C’était en hiver, tous portaient encore des cols roulés et toutes des bas collants. C’est désormais l’été. Trois mois ! Qui pensait pouvoir y arriver ? Pas celle qui pleurait, au téléphone, en se disant que sa vie d’avant ressemblait déjà à un confinement, faute d’argent, d’amis, d’amants. Pas celui qui déprimait d’être cloîtré avec celle qui, au fond de lui, l’insupportait. Pas celle qui paniquait de devoir gérer le télétravail, la télécole, les télécourses. Pas celui qui avait 5 000 euros mais plus de boulot. Pas celle qui ne voyait plus personne, sauf les housses mortuaires double épaisseur qui quittaient la résidence.

◆ Extrait de données:
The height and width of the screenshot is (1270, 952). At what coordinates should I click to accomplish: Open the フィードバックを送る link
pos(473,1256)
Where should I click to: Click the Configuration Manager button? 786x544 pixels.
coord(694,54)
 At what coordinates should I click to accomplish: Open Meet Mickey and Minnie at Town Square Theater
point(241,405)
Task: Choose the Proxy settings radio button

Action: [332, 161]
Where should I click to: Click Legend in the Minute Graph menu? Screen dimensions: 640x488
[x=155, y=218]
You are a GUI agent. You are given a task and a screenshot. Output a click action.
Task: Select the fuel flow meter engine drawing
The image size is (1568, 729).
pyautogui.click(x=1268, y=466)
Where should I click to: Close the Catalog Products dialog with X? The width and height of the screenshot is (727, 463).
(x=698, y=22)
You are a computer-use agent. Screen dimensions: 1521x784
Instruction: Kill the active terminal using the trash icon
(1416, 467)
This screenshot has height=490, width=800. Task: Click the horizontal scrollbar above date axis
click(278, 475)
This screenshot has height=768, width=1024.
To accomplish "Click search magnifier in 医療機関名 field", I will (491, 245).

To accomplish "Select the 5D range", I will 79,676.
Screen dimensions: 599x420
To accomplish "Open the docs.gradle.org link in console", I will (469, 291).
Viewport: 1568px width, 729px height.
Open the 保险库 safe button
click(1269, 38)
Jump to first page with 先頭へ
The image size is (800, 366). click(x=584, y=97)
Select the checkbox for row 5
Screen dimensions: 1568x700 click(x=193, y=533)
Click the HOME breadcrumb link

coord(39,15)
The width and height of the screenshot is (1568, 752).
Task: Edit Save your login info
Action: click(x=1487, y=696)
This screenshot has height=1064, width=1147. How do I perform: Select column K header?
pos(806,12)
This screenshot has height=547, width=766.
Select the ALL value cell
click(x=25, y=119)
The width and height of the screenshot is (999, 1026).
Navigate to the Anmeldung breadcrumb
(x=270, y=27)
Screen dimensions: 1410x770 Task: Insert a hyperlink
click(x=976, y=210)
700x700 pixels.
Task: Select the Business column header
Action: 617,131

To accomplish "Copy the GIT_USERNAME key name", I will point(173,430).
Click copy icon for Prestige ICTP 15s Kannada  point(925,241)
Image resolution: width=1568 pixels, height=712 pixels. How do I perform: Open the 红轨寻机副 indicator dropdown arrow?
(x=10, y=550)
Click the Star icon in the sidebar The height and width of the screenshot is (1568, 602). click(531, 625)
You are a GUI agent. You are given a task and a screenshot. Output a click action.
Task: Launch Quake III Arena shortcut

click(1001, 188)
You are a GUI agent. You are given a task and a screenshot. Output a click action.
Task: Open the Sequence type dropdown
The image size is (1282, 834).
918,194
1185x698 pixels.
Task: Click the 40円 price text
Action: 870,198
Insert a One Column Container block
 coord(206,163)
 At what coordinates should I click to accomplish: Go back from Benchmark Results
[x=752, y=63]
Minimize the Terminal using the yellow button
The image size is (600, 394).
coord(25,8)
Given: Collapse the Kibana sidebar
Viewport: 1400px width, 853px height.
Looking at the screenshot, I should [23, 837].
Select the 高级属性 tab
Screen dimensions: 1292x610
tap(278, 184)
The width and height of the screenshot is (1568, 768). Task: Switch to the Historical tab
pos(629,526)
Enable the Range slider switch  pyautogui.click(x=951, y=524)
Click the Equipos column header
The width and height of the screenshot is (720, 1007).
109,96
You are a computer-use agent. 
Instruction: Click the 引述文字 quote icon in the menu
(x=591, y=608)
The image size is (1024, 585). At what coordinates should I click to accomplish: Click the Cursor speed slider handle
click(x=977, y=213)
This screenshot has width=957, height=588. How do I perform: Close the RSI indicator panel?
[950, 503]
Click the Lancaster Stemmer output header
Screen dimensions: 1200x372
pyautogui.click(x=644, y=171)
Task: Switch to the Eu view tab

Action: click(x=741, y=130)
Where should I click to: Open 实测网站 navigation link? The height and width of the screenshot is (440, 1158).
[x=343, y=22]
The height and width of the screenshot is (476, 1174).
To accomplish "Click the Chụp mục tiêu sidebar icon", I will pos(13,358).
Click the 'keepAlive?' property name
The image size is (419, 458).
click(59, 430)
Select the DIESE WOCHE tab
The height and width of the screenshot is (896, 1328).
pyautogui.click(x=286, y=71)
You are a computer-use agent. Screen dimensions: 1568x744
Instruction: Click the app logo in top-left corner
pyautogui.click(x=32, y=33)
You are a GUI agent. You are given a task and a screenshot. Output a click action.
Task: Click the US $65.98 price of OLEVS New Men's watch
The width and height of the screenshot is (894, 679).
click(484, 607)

◆ Consigne:
Relevez, dans le texte sur le confinement, toutes les phrases qui commencent par le mot « Pas ». Le listing constitue un matériau indépendant du texte.

◆ Corrigé rédigé:
- Pas celle qui pleurait, au téléphone, en se disant que sa vie d’avant ressemblait déjà à un confinement, faute d’argent, d’amis, d’amants.
- Pas celui qui déprimait d’être cloîtré avec celle qui, au fond de lui, l’insupportait.
- Pas celle qui paniquait de devoir gérer le télétravail, la télécole, les télécourses.
- Pas celui qui avait 5 000 euros mais plus de boulot.
- Pas celle qui ne voyait plus personne, sauf les housses mortuaires double épaisseur qui quittaient la résidence.